Soon as they come racing into our farmers markets, I load up on green beans. They are the truest taste of the garden, far different when freshly picked from a local farm or a neighbor’s yard than when shipped in from afar.
My grandmother grew “string” beans, the older variety with a tough fiber that ran down the seams. It was my job to de-string them for dinner, quite like plucking an errant thread from the hem of a skirt. Those strings have long since been bred out of today’s varieties.
When shopping at the market, look for plump, bright, firm beans that are not wrinkled or limp. Store them in a plastic bag in the refrigerator for up to three days; they don’t keep long. Don’t wash until just ready to cook. To prepare, simply snip off the tough tops and tails. A pound will yield about three to four cups of sliced beans.
The best technique for cooking green (and all garden) beans is simple. (And green beans do need to be cooked. A raw green bean is fibrous and crunchy and tastes grassy and slightly bitter.) They’re best boiled until tender, just beyond that crisp stage, as most recipes instruct. I do not mean cooked until overly soft and mushy, but enough so that the tiny bean within the green bean pod cooks, too. When this happens, the true flavors open up and the beans become slightly sweet and lush.

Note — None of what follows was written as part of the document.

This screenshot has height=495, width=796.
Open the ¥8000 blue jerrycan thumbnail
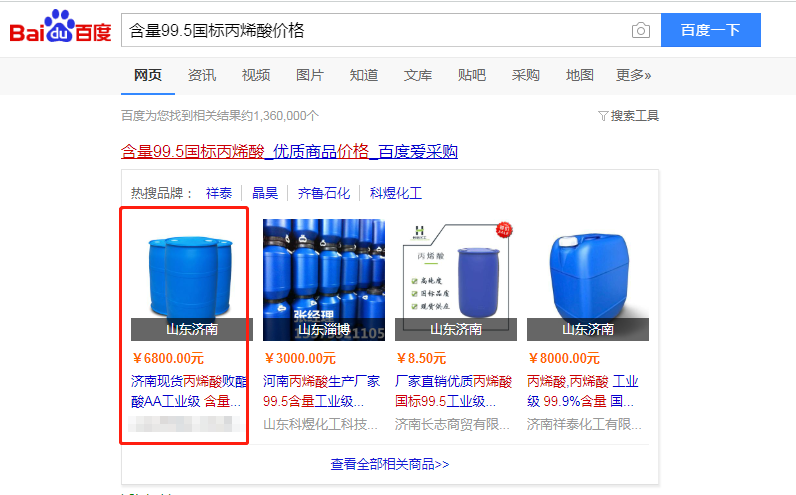[588, 280]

Drained and drizzled with a good, peppery olive oil and sprinkled with coarse salt, they’re fabulous served warm or at room temperature. You’ll want to eat them with your fingers, plucking each one from the pile one at a time.
Once they are cooked until just tender, they are also ready to serve in salads (as the essential components in a classic salad Niçoise), to toss with lemon butter and toasted sliced almonds (aka green bean amandine), or set out with a tangy dip.
Wax or yellow beans are a mild, tender garden bean variety. So are those purple, red, black and striped beans, but they tend to be tough and they will turn green once they’re cooked.
Chinese long beans are longer and drier than our garden green beans, and have a sharper flavor and firmer texture. The different varieties of garden fresh beans are interchangeable in recipes for green beans; the only suggestion is to be sure they are local and fresh.
Beth Dooley is the author of “In Winter’s Kitchen.” Find her at bethdooleyskitchen.com.
Green Bean Salad With Yogurt Dressing
Serves 4 to 6.
Note: Green olives add a briny, salty note to this bright salad of tender garden-fresh beans. You can make the dressing ahead. You’ll have extra dressing, so store it in a covered container in the refrigerator and use within the week. It’s delicious on chicken salad, tossed with chopped fresh kale or served over fish. From Beth Dooley.
• 2 tbsp. fresh lemon juice
• 1/2 tsp. sugar
• 1 garlic clove, crushed
• 1/2 c. plain, whole-milk Greek yogurt
• 3 tbsp. extra-virgin olive oil
• 1 tbsp. chopped fresh dill
• 1 tbsp. chopped fresh parsley
• Salt and freshly ground black pepper to taste
• 1 lb. green beans, tipped and tailed
• 1/4 c. chopped pitted green olives
For the dressing: In a small bowl, whisk together the lemon juice, sugar, garlic and yogurt. Whisk in the oil, then the dill and the parsley and season with salt and pepper.
Bring a large pot of water to a boil over high heat and add the beans. Cook until bright and just tender, about 6 to 10 minutes, depending on the size of the beans. Turn into a colander set over the sink, drain and refresh under cold water. Drain thoroughly.
Arrange the beans on a serving platter or individual plates and spoon the dressing over the beans. Scatter the chopped olives over all. Serve at room temperature or chilled.
Nutrition information per 1/6 serving:
Fat 8 g
Sodium 100 mg
Carbohydrates 7 g
Saturated fat 2 g
Total sugars 2 g
Protein 2 g
Cholesterol 5 mg
Dietary fiber 2 g
Exchanges per serving: 1 vegetable, 1½ fat.